Arbeitsaufträge:
A – Nenne alle Stufen, die der Kletterschein des ÖAV bei seiner Einführung im Jahr 1999 laut dem Text über den Kletterschein hatte.
B – Wiederhole den Abschnitt aus dem Text über den Kletterschein wortgetreu, beginnend bei „Zielsetzung und Selbstverständnis“ und endend bei „sicherungstechnischen Stand ist.“.

─── Lesetext

Kletterschein

Kletterschein

Als Kletterschein werden verschiedene, sich ähnelnde Qualifikationsnachweise für Sportkletterer bezeichnet, die vom Österreichischen Alpenverein (ÖAV), dem Alpenverein Südtirol (AVS) und dem Deutschen Alpenverein (DAV) ausgegeben werden. Das Konzept Kletterschein besteht beim ÖAV und AVS aus drei, beim DAV aus zwei aufeinander aufbauenden Scheinen, als Nachweis für den Besitzer, dass er die für diesen Schein typischen Regeln und Techniken des Sicherns beherrscht.

Der ÖAV führte 1999 als erster Alpenverein den damals vierstufigen Kletterschein mit den Stufen Mini, Spider, Allround und Expert ein. Diese wurden 2004 umgewandelt in die heute gültigen Stufen Toprope, Indoor und Outdoor basic, wobei die ersten drei Stufen lediglich umbenannt wurden, während die vierte Stufe verworfen wurde. In dieser Form wurde der ÖAV-Kletterschein im Jahr 2004 auch vom Alpenverein Südtirol in Zusammenarbeit mit dem ÖAV übernommen. 2005 startete der Deutsche Alpenverein eine inhaltlich an das österreichische Modell angelehnte Aktion mit einem zweistufigen Kletterschein in den Stufen Toprope und Vorstieg.

Inhaltsverzeichnis

Zielsetzung und Selbstverständnis

Wie unter anderem Studien der DAV-Sicherheitsforschung gezeigt haben, werden beim Sichern und Klettern in Kletterhallen viele Fehler gemacht. Durch die Einführung des Kletterscheins soll der Ausbildungsstand der Kletterer verbessert und Fehler vermieden werden. Mit dem Kletterschein wird eine Art Nachweis geschaffen, dass der Inhaber das Klettern und vor allem das Sichern richtig erlernt hat. Bei Kletterkursen kann das das Ziel der Abschluss Kletterschein sein. Aber auch Autodidakten können die Prüfung für den Kletterschein ablegen und damit nachweisen, dass ihr Wissen auf dem neuesten sicherungstechnischen Stand ist.

──────
─── Bereitgestellte Angaben

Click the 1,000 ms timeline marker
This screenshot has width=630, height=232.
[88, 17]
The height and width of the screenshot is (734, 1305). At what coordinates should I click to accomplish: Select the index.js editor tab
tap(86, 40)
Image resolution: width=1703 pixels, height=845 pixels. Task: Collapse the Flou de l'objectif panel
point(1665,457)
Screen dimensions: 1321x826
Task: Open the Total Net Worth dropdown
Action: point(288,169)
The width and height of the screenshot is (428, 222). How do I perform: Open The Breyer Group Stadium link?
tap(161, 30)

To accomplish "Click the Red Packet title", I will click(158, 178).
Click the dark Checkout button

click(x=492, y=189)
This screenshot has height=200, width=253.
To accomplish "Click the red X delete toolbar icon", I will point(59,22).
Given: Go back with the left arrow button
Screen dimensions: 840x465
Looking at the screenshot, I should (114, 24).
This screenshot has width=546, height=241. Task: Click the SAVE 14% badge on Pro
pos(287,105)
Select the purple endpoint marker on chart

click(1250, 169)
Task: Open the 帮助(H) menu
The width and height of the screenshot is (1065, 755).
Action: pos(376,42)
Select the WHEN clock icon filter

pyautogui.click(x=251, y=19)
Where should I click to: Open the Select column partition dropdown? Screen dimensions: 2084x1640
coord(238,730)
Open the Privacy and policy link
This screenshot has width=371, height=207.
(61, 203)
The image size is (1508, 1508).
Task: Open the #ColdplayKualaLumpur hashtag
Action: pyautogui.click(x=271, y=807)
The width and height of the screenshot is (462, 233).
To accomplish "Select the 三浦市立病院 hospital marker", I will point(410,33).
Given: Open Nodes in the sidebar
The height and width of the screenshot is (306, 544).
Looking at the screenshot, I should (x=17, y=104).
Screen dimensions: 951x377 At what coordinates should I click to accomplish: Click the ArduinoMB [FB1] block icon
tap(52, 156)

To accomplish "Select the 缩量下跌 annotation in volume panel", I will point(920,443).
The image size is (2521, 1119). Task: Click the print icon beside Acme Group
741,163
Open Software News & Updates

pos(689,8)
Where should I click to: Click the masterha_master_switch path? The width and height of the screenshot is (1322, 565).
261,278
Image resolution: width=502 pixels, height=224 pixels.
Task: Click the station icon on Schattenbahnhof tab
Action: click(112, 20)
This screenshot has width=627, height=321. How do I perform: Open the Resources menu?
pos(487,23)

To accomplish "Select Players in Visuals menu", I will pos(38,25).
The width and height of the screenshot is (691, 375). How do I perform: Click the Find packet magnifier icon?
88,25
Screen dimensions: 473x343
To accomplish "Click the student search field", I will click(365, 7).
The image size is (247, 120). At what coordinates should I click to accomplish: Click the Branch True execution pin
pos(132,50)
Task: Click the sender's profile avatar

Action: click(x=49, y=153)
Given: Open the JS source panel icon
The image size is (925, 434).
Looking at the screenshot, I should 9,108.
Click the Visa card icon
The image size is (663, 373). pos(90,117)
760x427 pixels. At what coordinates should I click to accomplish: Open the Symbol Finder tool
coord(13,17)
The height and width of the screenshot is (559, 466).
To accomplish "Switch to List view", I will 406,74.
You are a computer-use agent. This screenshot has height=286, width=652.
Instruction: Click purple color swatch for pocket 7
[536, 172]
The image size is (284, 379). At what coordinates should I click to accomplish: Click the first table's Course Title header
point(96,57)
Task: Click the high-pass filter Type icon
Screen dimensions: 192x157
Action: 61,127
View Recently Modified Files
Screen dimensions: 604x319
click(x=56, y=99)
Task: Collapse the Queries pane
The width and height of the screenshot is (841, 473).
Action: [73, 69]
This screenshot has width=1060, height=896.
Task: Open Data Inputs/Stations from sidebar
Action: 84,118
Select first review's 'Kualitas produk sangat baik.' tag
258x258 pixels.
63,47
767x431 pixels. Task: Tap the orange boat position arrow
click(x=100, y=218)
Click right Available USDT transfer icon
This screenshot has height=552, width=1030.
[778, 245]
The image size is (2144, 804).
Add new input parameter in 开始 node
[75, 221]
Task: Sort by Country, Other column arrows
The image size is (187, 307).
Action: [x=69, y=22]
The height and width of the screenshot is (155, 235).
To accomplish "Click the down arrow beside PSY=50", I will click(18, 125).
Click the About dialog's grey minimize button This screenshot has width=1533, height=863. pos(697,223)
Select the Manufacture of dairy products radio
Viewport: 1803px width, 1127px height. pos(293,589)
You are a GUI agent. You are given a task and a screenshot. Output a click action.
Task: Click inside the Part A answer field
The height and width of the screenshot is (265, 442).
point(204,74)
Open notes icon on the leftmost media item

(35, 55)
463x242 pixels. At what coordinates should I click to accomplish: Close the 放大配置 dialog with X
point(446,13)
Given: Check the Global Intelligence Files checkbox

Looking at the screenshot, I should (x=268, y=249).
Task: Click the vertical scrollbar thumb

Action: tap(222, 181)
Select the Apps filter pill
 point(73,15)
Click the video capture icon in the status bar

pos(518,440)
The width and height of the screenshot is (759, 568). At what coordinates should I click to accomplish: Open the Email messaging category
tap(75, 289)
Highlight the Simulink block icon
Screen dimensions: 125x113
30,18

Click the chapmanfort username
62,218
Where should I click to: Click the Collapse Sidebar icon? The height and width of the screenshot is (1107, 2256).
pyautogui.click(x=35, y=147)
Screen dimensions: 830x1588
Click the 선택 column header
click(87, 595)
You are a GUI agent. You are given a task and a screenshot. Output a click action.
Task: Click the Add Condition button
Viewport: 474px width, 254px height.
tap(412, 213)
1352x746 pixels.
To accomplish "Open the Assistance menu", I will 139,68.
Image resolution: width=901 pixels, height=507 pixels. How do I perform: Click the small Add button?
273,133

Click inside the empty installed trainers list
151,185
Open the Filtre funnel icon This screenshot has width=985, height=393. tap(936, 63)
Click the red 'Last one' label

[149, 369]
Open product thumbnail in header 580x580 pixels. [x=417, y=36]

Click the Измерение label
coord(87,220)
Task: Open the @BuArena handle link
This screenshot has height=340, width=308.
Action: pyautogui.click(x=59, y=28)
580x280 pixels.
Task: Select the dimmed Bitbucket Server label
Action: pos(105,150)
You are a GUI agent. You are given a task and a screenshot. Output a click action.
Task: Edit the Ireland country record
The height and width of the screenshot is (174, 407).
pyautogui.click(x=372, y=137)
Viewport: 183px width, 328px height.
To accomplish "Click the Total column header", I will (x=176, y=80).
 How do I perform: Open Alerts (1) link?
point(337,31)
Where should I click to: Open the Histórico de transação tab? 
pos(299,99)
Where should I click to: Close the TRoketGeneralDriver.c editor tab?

──────

Die Lösungen:
A – Mini, Spider, Allround, Expert

B –
Zielsetzung und Selbstverständnis

Wie unter anderem Studien der DAV-Sicherheitsforschung gezeigt haben, werden beim Sichern und Klettern in Kletterhallen viele Fehler gemacht. Durch die Einführung des Kletterscheins soll der Ausbildungsstand der Kletterer verbessert und Fehler vermieden werden. Mit dem Kletterschein wird eine Art Nachweis geschaffen, dass der Inhaber das Klettern und vor allem das Sichern richtig erlernt hat. Bei Kletterkursen kann das das Ziel der Abschluss Kletterschein sein. Aber auch Autodidakten können die Prüfung für den Kletterschein ablegen und damit nachweisen, dass ihr Wissen auf dem neuesten sicherungstechnischen Stand ist.